Only the lines holding "flight" are wanted; find them in the listing and return each one.

Supplied data: Begin

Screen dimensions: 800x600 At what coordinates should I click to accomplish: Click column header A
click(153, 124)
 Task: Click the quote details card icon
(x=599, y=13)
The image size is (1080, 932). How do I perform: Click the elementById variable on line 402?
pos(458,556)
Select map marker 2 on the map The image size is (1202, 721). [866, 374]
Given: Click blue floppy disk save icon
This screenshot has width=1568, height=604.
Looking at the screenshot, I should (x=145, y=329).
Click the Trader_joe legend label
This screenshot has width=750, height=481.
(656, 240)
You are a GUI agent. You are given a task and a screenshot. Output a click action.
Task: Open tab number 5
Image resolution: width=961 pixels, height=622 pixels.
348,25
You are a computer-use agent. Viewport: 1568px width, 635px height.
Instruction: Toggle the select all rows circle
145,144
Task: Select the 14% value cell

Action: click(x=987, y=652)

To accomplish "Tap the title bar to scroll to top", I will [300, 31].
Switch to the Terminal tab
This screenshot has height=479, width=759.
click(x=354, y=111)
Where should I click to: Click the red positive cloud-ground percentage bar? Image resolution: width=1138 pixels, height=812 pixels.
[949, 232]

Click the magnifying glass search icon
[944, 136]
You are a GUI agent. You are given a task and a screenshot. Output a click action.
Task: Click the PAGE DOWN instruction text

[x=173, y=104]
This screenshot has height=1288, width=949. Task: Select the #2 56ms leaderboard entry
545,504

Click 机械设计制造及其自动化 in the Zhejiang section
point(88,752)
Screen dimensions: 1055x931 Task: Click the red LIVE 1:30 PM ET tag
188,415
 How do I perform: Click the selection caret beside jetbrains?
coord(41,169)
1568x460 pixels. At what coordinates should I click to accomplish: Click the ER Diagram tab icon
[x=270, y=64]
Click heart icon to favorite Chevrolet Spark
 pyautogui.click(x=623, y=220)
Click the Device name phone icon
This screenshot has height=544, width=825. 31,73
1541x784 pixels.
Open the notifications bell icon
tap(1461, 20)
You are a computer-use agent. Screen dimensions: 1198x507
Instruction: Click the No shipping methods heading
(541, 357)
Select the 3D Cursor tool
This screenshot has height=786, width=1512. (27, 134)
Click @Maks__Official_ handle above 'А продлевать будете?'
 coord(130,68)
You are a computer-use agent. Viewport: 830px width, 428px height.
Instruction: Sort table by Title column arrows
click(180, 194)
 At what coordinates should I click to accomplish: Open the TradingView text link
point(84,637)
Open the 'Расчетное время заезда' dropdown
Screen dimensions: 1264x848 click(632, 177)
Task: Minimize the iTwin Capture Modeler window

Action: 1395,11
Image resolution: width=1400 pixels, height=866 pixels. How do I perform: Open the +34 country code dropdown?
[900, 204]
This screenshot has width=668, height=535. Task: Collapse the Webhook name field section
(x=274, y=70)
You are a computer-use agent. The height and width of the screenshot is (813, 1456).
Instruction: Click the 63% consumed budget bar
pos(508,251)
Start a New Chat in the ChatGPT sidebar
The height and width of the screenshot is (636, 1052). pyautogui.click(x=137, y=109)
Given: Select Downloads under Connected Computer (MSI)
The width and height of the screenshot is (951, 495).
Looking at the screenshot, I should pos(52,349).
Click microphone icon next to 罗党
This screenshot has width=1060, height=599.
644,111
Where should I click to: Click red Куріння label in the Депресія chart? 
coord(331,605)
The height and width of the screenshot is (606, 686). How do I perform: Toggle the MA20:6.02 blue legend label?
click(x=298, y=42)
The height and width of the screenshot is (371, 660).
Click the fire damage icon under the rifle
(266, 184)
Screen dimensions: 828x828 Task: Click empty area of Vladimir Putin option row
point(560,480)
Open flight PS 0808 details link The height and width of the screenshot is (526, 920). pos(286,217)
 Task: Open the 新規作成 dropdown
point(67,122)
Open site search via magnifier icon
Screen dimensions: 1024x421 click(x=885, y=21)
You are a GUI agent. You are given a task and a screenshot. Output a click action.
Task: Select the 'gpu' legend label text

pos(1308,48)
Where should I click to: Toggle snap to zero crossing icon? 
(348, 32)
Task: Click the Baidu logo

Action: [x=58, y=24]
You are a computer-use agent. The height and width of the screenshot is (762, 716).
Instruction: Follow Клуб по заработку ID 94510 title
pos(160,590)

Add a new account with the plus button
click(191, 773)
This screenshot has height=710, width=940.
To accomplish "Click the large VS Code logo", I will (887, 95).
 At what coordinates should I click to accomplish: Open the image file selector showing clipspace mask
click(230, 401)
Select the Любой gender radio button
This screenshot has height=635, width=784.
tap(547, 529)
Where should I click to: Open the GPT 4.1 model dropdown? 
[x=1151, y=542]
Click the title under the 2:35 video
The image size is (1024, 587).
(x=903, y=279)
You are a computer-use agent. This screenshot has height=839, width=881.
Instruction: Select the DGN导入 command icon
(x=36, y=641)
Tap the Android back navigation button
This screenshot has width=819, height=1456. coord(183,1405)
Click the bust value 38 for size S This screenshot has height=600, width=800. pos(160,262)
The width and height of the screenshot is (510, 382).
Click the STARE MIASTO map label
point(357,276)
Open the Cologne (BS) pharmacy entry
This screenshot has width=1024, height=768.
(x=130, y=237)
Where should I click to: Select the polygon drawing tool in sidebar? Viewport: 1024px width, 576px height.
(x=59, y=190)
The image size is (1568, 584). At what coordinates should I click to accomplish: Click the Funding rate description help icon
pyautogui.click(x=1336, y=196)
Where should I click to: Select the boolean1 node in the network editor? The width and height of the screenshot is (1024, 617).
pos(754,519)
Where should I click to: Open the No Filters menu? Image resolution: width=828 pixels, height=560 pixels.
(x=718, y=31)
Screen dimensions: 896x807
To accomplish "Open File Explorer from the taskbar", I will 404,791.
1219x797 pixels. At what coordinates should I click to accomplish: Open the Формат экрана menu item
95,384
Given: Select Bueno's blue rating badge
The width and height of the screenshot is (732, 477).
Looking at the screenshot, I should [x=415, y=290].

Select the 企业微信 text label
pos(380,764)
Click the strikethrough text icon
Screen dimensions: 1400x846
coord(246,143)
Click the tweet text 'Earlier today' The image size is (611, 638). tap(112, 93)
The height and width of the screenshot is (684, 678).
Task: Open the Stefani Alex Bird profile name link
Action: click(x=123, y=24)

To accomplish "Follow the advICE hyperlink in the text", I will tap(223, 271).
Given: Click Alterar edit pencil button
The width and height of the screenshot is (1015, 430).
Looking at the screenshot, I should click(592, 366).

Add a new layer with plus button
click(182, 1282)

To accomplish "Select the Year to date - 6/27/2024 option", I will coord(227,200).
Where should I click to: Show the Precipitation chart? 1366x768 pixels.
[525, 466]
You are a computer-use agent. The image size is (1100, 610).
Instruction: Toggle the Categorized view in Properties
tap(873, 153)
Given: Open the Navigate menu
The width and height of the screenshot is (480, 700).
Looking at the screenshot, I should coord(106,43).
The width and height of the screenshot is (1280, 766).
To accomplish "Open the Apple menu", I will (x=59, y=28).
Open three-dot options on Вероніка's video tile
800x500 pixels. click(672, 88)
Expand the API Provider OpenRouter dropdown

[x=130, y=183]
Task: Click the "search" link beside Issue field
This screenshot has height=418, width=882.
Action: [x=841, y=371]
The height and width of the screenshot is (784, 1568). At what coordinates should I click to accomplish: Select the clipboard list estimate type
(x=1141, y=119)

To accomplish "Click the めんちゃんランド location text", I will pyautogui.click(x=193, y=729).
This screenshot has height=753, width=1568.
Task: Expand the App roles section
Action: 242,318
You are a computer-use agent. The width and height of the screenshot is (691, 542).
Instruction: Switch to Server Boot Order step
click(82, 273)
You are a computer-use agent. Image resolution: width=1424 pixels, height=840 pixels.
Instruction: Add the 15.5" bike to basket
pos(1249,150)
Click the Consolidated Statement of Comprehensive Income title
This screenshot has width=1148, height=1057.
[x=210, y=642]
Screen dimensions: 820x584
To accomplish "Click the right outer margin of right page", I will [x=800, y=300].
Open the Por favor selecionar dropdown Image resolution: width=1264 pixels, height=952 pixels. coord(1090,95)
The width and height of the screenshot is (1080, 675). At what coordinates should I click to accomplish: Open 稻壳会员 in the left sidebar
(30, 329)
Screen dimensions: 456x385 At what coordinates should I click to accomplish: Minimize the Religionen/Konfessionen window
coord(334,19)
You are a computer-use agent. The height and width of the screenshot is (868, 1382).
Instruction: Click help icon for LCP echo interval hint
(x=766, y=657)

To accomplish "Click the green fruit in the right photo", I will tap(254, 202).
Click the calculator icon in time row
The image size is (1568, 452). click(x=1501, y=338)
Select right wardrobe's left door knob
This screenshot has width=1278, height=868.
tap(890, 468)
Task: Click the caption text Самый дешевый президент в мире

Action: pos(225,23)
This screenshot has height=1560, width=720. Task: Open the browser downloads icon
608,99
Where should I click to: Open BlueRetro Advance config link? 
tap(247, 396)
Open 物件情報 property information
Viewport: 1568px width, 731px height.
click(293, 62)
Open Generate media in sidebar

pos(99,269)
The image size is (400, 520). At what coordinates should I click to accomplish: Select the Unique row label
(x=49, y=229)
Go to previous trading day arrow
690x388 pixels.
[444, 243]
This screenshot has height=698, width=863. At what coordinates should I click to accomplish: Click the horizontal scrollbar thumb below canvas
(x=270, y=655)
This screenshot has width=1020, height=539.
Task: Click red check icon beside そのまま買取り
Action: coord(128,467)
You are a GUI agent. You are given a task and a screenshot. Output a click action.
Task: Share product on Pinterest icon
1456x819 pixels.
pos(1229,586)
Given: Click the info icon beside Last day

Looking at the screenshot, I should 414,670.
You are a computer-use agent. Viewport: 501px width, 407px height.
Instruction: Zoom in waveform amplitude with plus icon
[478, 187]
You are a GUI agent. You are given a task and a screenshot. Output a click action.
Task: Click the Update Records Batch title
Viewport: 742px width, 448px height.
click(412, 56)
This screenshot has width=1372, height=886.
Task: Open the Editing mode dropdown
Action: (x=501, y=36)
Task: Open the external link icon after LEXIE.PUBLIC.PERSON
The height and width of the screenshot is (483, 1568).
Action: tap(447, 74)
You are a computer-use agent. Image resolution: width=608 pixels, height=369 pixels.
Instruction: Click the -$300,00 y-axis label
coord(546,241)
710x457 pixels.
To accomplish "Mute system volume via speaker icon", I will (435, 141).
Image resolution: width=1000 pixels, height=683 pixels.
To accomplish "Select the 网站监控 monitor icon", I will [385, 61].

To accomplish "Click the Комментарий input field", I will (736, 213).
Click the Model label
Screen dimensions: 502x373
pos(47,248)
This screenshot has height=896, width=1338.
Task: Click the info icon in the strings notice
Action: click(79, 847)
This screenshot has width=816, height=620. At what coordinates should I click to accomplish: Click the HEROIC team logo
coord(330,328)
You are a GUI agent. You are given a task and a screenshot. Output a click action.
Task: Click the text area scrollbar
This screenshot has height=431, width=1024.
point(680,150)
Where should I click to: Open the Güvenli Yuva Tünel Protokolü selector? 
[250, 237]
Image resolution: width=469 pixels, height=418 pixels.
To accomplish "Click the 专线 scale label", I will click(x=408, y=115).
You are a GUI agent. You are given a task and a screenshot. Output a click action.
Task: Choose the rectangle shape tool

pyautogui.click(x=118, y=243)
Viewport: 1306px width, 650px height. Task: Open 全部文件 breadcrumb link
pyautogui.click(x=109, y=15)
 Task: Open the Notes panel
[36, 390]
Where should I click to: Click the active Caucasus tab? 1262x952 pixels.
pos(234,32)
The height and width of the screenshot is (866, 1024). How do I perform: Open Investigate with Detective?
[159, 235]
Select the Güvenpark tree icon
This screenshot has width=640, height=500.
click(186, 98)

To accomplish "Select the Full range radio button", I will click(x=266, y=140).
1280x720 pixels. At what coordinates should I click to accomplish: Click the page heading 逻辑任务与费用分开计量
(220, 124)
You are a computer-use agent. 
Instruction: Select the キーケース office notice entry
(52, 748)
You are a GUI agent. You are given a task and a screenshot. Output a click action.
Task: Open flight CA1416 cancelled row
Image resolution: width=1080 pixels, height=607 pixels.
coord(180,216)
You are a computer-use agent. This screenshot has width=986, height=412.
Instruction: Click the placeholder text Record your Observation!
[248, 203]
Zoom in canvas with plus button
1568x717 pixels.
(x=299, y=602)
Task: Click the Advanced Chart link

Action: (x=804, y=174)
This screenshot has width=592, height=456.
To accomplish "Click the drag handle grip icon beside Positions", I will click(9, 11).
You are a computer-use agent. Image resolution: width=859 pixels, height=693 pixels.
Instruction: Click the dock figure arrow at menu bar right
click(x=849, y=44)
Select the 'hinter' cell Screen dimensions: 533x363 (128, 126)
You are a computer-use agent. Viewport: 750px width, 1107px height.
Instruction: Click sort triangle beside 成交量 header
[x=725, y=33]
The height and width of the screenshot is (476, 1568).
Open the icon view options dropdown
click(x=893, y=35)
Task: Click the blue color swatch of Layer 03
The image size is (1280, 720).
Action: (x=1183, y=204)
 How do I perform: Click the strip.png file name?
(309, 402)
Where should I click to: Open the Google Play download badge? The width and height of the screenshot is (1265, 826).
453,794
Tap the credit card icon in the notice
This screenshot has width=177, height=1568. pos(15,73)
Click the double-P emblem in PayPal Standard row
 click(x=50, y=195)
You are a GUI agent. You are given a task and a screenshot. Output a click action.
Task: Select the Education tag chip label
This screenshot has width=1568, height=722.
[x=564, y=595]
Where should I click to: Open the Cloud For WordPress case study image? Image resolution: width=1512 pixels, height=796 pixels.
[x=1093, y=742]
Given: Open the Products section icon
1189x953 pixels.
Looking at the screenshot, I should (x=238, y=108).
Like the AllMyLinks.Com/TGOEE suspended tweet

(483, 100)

Supplied data: End

■ **Response area**
Open flight PS 0808 details link The height and width of the screenshot is (526, 920). pos(286,217)
Task: Open flight CA1416 cancelled row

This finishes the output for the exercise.